WHAT TO DO:
Beginning with the line containing "отит (261, 920)" and ending with the last line, repeat the records exactly.

***

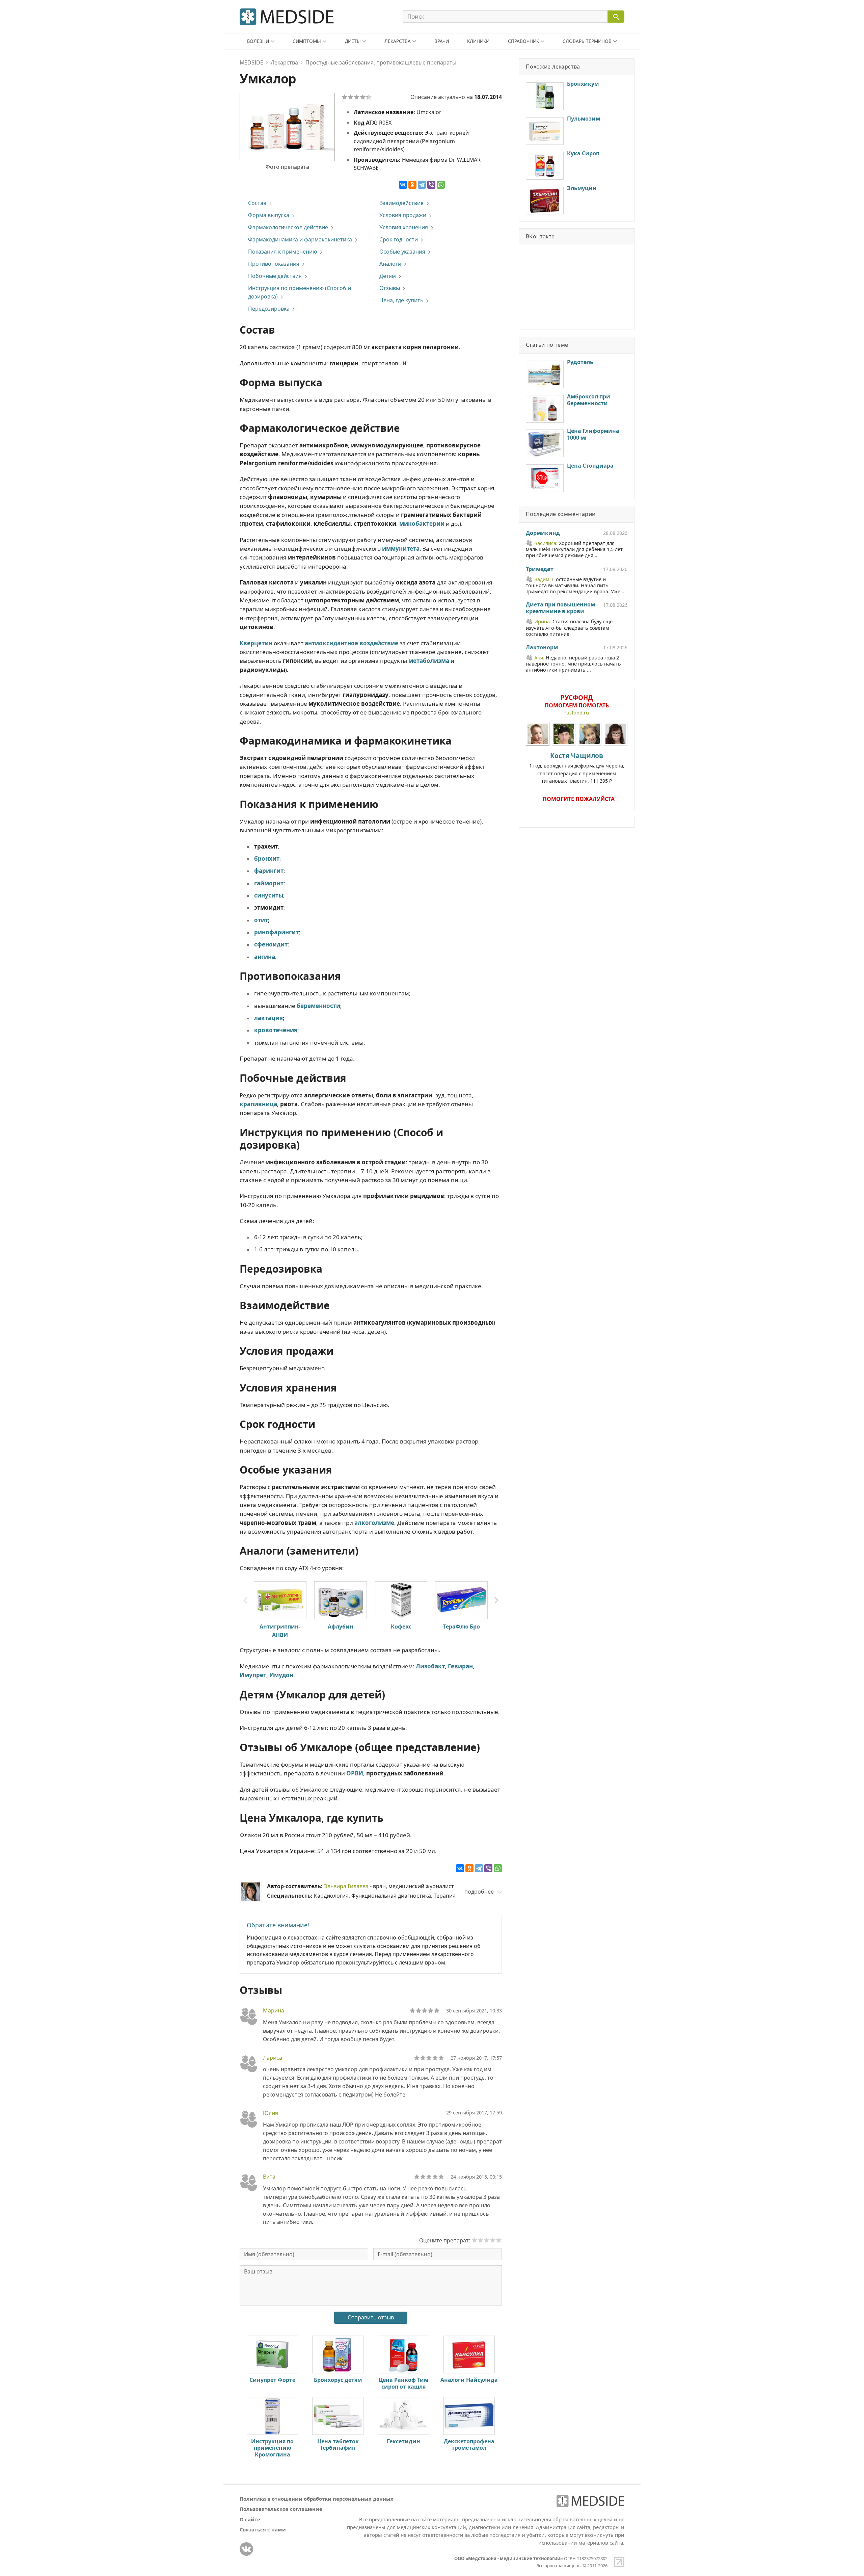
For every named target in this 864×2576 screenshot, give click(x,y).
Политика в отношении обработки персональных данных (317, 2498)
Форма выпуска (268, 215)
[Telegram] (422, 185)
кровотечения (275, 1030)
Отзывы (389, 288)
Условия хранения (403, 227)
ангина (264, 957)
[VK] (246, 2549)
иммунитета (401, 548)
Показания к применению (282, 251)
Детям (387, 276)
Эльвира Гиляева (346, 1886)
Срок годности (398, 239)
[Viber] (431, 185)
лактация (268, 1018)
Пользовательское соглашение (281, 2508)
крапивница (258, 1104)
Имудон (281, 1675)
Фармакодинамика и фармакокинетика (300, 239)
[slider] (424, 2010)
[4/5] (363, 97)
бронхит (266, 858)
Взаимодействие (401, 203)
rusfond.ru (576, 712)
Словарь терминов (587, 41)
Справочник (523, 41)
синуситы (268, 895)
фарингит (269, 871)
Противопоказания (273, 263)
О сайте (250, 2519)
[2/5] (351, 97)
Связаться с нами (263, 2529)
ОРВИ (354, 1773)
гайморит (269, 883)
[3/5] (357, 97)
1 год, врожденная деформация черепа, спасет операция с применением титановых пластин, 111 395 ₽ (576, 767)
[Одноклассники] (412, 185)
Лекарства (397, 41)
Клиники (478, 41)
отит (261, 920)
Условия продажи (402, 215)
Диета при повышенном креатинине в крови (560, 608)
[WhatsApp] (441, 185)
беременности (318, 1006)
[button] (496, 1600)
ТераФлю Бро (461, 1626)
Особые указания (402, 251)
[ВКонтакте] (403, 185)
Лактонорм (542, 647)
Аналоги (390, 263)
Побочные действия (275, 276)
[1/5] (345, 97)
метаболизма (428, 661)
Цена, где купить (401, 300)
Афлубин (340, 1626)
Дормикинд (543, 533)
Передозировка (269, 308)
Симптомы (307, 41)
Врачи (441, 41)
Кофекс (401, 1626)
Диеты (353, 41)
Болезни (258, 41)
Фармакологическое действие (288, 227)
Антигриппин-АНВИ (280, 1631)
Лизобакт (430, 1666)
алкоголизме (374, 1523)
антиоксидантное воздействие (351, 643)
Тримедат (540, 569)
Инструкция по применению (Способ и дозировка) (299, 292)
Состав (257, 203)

***

SOLVED PROBLEM:
отит (261, 920)
Условия продажи (402, 215)
Диета при повышенном креатинине в крови (560, 608)
[WhatsApp] (441, 185)
беременности (318, 1006)
[button] (496, 1600)
ТераФлю Бро (461, 1626)
Особые указания (402, 251)
[ВКонтакте] (403, 185)
Лактонорм (542, 647)
Аналоги (390, 263)
Побочные действия (275, 276)
[1/5] (345, 97)
метаболизма (428, 661)
Цена, где купить (401, 300)
Афлубин (340, 1626)
Дормикинд (543, 533)
Передозировка (269, 308)
Симптомы (307, 41)
Врачи (441, 41)
Кофекс (401, 1626)
Диеты (353, 41)
Болезни (258, 41)
Фармакологическое действие (288, 227)
Антигриппин-АНВИ (280, 1631)
Лизобакт (430, 1666)
алкоголизме (374, 1523)
антиоксидантное воздействие (351, 643)
Тримедат (540, 569)
Инструкция по применению (Способ и дозировка) (299, 292)
Состав (257, 203)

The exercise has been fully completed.